— Records provided —
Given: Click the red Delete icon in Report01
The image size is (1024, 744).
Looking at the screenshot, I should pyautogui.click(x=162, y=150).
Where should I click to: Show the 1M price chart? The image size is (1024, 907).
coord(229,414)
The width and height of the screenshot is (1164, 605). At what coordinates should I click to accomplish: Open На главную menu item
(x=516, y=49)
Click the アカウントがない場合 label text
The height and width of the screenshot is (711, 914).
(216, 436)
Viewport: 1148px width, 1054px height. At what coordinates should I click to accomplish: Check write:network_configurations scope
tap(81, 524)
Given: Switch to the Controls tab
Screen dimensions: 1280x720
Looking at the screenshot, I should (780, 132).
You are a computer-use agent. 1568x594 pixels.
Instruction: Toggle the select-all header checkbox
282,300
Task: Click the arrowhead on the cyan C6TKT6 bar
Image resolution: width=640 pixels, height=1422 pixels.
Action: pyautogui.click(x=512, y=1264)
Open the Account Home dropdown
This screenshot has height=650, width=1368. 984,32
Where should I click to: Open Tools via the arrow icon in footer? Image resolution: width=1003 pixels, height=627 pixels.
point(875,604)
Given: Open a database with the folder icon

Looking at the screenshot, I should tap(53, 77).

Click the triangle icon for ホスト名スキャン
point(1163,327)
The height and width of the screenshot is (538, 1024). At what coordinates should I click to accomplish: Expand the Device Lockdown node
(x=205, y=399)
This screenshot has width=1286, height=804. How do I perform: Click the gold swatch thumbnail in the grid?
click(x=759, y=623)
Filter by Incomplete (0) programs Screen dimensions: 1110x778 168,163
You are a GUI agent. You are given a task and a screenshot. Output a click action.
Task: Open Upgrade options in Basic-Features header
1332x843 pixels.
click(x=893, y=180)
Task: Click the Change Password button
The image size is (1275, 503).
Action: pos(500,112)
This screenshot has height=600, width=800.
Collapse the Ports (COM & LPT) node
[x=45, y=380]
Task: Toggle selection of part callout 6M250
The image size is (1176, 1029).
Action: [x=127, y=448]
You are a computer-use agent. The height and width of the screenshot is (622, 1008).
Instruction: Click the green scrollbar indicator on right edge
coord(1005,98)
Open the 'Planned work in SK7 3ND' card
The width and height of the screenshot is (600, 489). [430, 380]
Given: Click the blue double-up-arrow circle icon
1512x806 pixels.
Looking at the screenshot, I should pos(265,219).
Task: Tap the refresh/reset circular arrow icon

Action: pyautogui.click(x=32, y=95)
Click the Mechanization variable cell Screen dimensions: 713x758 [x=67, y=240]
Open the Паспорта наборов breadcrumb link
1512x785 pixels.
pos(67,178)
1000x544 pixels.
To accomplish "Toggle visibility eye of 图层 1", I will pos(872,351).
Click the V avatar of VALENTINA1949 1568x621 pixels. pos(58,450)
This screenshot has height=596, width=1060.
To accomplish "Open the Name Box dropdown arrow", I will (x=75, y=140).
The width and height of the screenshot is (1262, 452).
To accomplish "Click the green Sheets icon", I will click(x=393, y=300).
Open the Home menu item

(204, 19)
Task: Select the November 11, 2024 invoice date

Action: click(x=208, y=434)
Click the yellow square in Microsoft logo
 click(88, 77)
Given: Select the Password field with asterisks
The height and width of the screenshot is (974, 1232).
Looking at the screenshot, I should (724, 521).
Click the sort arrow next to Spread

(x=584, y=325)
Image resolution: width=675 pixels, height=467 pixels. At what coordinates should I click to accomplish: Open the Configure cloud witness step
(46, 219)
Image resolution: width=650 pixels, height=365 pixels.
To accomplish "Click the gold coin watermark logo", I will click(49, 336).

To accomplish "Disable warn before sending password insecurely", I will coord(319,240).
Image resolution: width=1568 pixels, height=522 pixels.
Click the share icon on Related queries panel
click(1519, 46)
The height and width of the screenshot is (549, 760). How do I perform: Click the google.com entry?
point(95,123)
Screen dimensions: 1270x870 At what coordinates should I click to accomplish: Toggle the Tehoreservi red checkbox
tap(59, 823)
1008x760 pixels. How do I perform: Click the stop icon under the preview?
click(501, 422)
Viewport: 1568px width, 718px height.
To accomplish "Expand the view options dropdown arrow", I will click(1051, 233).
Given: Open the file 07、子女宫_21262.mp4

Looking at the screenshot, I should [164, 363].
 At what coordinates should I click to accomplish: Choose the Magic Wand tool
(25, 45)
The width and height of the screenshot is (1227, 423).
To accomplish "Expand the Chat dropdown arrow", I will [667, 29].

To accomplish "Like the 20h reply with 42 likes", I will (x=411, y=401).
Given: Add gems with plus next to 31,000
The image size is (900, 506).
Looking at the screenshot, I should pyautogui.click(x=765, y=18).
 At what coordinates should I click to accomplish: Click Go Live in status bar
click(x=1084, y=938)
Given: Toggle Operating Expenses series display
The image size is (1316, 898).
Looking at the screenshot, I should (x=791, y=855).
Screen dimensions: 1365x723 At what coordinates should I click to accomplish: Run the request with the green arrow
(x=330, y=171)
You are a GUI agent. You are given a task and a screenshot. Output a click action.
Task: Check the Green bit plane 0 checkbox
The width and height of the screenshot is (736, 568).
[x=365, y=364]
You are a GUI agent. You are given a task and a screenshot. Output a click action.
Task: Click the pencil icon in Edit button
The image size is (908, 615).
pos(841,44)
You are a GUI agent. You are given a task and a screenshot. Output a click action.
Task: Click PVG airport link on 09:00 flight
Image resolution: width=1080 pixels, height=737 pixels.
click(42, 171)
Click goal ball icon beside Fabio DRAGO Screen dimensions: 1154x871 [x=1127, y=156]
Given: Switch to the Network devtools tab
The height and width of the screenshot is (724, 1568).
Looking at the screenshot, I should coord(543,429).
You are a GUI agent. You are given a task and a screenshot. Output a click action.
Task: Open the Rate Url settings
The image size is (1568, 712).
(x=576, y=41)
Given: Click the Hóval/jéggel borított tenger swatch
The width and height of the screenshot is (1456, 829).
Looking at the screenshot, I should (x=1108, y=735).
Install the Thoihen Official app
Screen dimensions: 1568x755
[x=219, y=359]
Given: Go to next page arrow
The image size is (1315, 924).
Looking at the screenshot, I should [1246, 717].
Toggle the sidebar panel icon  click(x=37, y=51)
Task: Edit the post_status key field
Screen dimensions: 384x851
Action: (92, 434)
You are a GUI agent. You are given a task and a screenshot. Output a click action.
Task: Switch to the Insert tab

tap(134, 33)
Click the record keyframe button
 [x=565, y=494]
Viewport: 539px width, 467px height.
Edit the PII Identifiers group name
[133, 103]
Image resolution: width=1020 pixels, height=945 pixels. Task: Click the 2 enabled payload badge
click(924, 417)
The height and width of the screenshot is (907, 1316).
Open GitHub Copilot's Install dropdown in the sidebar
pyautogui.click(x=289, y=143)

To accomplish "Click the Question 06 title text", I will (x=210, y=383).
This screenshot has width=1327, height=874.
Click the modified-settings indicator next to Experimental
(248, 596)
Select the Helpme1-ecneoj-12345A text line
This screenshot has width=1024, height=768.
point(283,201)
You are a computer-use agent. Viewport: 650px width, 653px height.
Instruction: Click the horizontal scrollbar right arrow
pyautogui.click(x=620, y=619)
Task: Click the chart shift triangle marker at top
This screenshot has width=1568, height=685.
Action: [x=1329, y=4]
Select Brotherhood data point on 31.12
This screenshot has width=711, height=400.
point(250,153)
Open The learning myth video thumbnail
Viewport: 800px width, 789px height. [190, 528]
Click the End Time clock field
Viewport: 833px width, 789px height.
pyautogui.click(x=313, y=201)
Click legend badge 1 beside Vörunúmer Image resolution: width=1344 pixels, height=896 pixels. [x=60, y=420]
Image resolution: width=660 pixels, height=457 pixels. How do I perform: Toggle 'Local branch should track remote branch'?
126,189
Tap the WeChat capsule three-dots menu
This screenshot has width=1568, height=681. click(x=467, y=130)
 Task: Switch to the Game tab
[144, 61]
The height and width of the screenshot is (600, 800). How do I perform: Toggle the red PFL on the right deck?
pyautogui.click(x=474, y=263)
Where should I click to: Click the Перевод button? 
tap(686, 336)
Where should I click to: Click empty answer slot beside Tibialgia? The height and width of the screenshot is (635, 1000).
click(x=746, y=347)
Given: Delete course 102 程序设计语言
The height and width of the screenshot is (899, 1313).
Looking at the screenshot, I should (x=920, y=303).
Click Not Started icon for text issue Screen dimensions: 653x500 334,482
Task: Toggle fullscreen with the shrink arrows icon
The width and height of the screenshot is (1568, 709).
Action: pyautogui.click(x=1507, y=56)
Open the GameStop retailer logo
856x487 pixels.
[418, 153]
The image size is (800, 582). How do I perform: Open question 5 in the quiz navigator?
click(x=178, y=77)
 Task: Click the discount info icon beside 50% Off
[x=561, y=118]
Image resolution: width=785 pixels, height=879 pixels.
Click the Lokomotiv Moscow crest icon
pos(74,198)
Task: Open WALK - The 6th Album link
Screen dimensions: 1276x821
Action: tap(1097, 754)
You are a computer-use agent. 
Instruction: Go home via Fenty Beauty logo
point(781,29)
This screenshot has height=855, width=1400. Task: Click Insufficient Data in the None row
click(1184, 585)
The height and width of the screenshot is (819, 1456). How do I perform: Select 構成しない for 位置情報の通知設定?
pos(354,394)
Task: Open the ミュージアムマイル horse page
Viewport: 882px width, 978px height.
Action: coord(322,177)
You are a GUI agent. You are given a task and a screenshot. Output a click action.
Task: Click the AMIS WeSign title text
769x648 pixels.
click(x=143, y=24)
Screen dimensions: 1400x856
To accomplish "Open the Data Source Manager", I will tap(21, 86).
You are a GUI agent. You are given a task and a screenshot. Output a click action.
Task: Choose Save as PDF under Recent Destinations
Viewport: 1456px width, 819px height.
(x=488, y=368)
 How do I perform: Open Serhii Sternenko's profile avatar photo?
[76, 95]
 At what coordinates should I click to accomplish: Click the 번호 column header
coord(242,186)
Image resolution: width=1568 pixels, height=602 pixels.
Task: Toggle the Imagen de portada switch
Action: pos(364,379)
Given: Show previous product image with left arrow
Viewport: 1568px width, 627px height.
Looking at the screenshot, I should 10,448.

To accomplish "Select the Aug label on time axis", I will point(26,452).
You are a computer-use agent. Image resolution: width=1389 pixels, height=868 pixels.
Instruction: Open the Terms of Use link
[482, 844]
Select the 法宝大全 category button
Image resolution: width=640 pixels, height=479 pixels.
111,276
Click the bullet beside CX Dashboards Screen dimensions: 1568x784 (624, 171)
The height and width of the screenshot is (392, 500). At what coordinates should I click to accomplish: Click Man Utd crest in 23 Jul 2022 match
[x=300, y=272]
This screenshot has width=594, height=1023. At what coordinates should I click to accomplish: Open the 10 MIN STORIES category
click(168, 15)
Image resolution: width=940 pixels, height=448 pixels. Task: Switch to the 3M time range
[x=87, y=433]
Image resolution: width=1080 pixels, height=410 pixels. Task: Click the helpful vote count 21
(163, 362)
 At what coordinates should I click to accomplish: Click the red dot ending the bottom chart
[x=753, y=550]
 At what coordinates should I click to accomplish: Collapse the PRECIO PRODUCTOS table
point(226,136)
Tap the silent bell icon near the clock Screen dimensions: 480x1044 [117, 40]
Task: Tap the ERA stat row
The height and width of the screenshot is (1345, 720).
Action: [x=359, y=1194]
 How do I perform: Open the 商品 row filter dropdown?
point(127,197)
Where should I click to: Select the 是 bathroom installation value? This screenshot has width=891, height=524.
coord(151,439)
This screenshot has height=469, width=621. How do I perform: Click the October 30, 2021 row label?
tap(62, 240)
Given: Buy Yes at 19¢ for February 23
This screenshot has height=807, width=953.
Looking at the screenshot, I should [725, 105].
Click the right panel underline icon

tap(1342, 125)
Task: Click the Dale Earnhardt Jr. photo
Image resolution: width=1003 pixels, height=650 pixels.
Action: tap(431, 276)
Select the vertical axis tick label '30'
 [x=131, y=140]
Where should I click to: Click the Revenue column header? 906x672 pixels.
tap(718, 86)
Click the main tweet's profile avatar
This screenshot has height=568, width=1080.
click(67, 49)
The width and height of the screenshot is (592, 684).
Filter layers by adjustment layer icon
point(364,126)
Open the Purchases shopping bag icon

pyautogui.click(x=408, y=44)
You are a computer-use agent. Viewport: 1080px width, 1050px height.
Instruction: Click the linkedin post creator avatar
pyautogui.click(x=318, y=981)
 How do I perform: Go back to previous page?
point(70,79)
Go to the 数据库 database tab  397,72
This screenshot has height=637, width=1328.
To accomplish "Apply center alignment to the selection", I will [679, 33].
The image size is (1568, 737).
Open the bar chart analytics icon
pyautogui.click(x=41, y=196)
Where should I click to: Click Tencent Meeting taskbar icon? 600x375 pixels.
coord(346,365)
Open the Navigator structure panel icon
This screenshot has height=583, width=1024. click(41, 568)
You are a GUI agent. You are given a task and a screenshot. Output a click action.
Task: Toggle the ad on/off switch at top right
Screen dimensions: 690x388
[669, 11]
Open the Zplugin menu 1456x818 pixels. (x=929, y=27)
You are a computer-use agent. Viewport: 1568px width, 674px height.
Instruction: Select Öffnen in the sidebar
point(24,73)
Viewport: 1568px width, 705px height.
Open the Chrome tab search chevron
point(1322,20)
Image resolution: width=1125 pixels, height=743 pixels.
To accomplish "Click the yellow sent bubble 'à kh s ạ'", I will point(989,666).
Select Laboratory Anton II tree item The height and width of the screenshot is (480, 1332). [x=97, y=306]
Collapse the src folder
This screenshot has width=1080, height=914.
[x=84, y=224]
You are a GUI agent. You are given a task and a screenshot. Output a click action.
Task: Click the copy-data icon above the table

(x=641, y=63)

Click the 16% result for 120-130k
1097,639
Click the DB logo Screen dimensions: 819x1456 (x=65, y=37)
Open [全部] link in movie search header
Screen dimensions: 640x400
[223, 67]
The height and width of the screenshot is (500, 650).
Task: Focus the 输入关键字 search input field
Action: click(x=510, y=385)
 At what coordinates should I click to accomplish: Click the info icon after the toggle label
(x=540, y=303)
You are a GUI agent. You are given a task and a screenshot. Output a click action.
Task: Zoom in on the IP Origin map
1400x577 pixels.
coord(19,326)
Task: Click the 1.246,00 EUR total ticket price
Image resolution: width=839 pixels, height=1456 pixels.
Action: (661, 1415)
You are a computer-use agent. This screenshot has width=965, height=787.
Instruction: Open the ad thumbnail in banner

— Objective —
Format the lines of the listing above as a numbered list, leaving out any blank lines, starting with the line that contains "You are a computer-use agent. Viewport: 1080px" and going on through the line that contains "coord(346,365)".

— Task result —
1. You are a computer-use agent. Viewport: 1080px width, 1050px height.
2. Instruction: Click the linkedin post creator avatar
3. pyautogui.click(x=318, y=981)
4.  How do I perform: Go back to previous page?
5. point(70,79)
6. Go to the 数据库 database tab  397,72
7. This screenshot has height=637, width=1328.
8. To accomplish "Apply center alignment to the selection", I will [679, 33].
9. The image size is (1568, 737).
10. Open the bar chart analytics icon
11. pyautogui.click(x=41, y=196)
12. Where should I click to: Click Tencent Meeting taskbar icon? 600x375 pixels.
13. coord(346,365)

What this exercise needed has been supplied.